16 April 2014 (online)
We thank Oh et al. for their interest in our study. Oh and colleagues suggest studying the effect of pre-emptive fundoplication in Barrett’s patients with erosive reflux disease refractory to proton pump inhibitors (PPIs), prior to radiofrequency ablation (RFA) treatment. They present a case of a Barrett’s patient with high grade dysplasia and a grade D reflux esophagitis that was successfully treated with RFA after laparoscopic fundoplication. We congratulate Oh et al. on their successful treatment of this challenging case. However, we feel that a conservative and stepwise approach towards management of reflux disease in this patient category should be preferred.
Although patients with active reflux esophagitis have a higher risk of failure of RFA treatment, this failure will occur in only a small proportion of patients. This is illustrated by our study . In our cohort of 278 patients undergoing RFA for treatment of early Barrett’s neoplasia, active reflux esophagitis at baseline was the strongest independent predictor of a “poor initial response,” defined as less than 50 % surface regression of the Barrett’s segment at 3 months after primary balloon-based RFA. In our study, 15 patients (6 %) had signs of active reflux esophagitis at baseline, of whom 13 patients achieved a complete response after RFA. None of these patients required fundoplication during or after the treatment phase.

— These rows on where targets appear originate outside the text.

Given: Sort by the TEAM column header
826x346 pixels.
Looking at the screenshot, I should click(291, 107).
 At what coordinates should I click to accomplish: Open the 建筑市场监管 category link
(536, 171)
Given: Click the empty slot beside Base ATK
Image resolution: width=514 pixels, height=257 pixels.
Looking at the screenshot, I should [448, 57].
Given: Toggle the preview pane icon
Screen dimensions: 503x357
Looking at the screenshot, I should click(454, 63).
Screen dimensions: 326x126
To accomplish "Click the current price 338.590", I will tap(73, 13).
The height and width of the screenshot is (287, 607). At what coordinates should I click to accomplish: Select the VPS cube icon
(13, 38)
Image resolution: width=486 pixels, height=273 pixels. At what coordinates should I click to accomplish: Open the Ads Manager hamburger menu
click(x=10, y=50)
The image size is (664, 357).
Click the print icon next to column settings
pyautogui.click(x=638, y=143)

Two patients with active reflux esophagitis at baseline ultimately failed to achieve a complete conversion of their Barrett’s segment. Both had a “poor initial response” to primary circumferential RFA. One patient was referred for Nissen fundoplication after which RFA treatment was resumed. This patient ultimately achieved a complete response.
Therefore, ultimately, RFA treatment will fail in only a minority of patients with active reflux esophagitis prior to RFA.

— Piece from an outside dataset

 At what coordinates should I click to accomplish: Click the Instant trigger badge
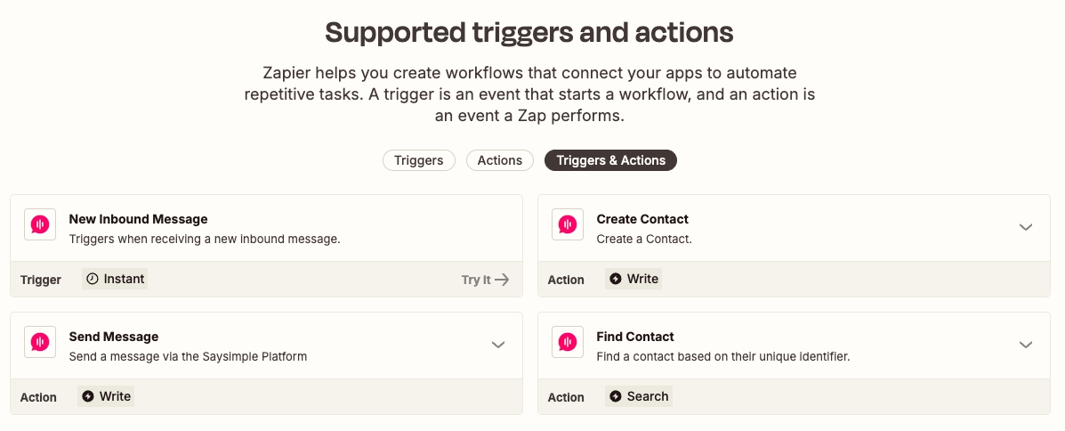click(115, 279)
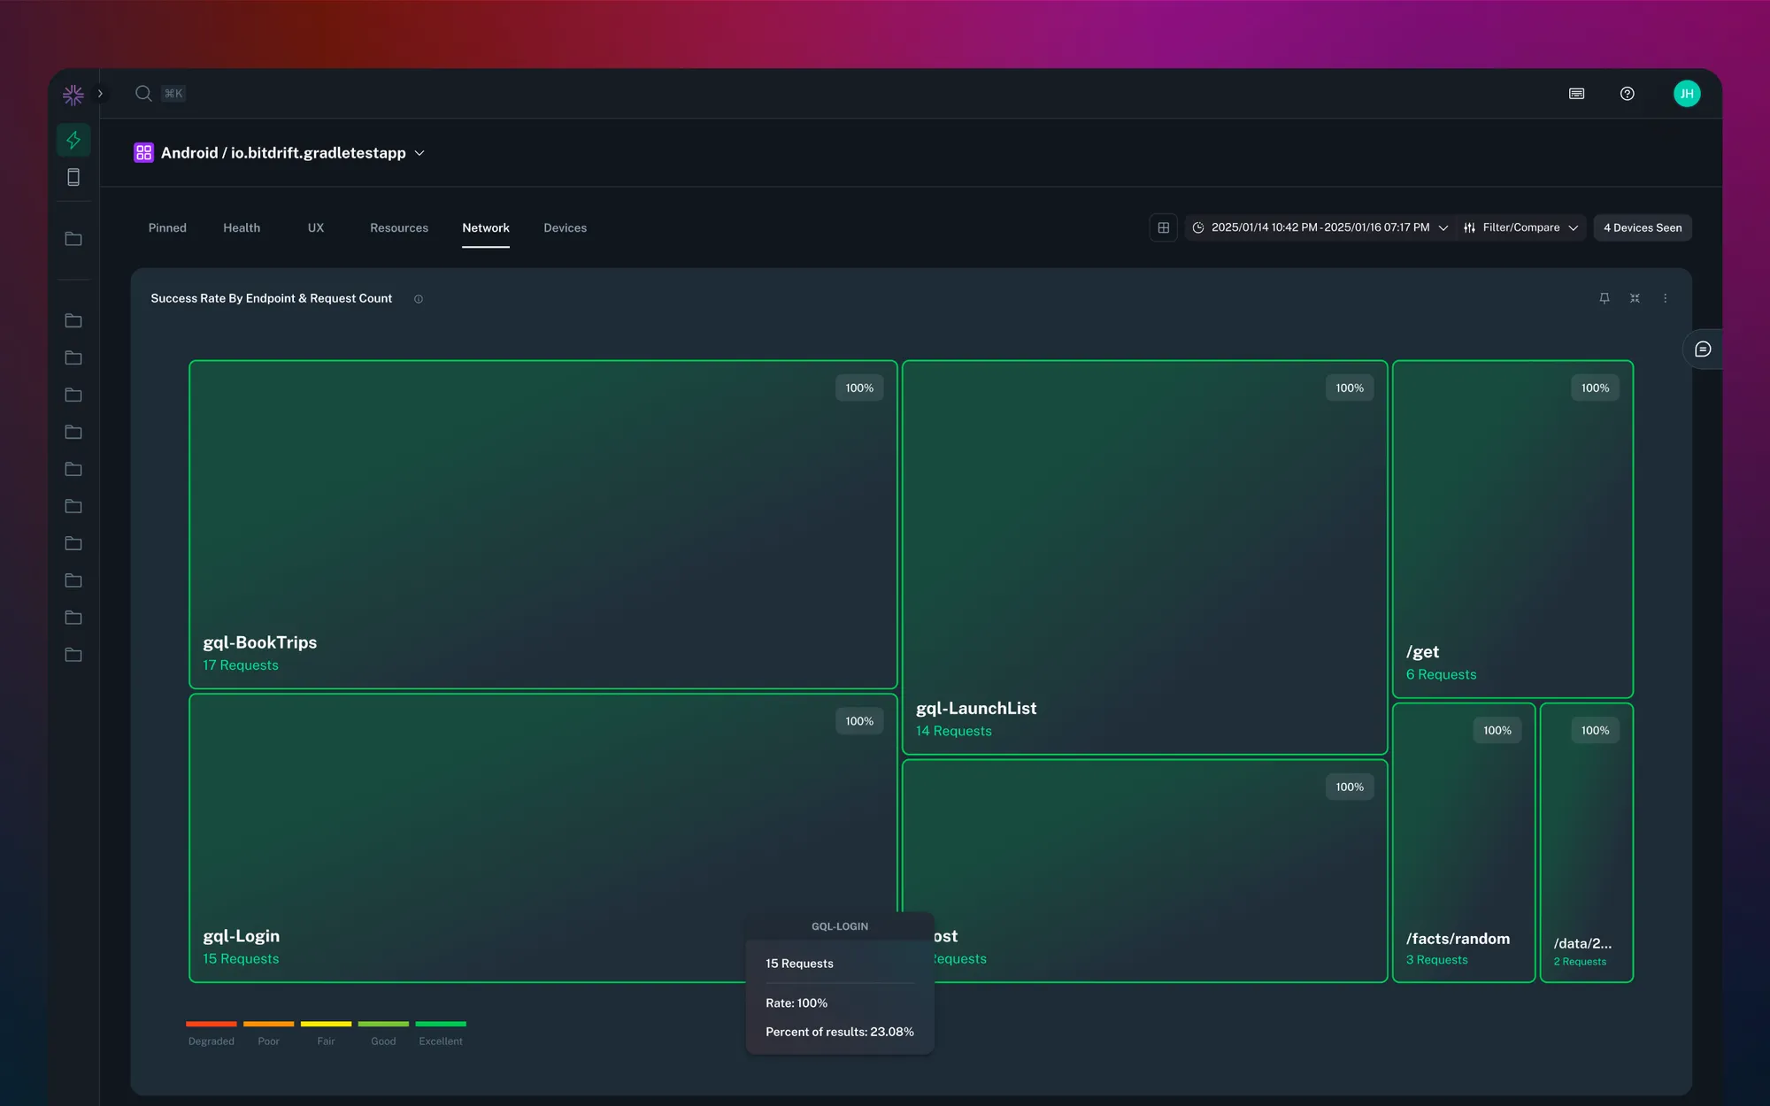Click the 4 Devices Seen button
The image size is (1770, 1106).
pyautogui.click(x=1643, y=227)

The case presented by Oh et al. represents a very rare group of patients, with (i) an indication for RFA treatment for Barrett’s esophagus, given the presence of high grade dysplasia, and (ii) a potential indication for fundoplication because of a PPI-refractory reflux esophagitis grade D with a large hiatal hernia. In our experience with RFA treatment in Barrett’s patients we have rarely encountered patients with both indications and fundoplication is hardly ever required to enable subsequent RFA treatment    . For patients with active reflux esophagitis prior to RFA or during the RFA treatment phase, we advise checking and optimizing acid suppression (e. g. maximize PPI dosage, add an H2-blocker at night) and the patient’s compliance with medication and lifestyle advice. Fundoplication may be considered only in patients with pathologic reflux shown during 24-h pH-monitoring after optimization of medical treatment and lifestyle factors. We also like to point out that in patients with active reflux esophagitis, the grade of dysplasia may be overestimated, since active inflammation in Barrett’s esophagus may mimic dysplasia during histological assessment. This should be taken into account before clinical decisions are made in patients with active reflux esophagitis.
Finally, we need to recognize that Barrett’s patients with early neoplasia are generally aged over 65 years and often have significant co-morbidity. In addition, these patients have large hiatal hernias, and often a shortened esophagus that renders antireflux surgery more challenging and less successful     .
Therefore, fundoplication in combination with RFA treatment should in our opinion only be considered for individual patients: (i) who have proven to have a poor response after their first circumferential RFA treatment; (ii) who still have an unequivocal diagnosis of early neoplasia; and (iii) who have pathological reflux on 24-h pH-monitoring under optimal medical treatment.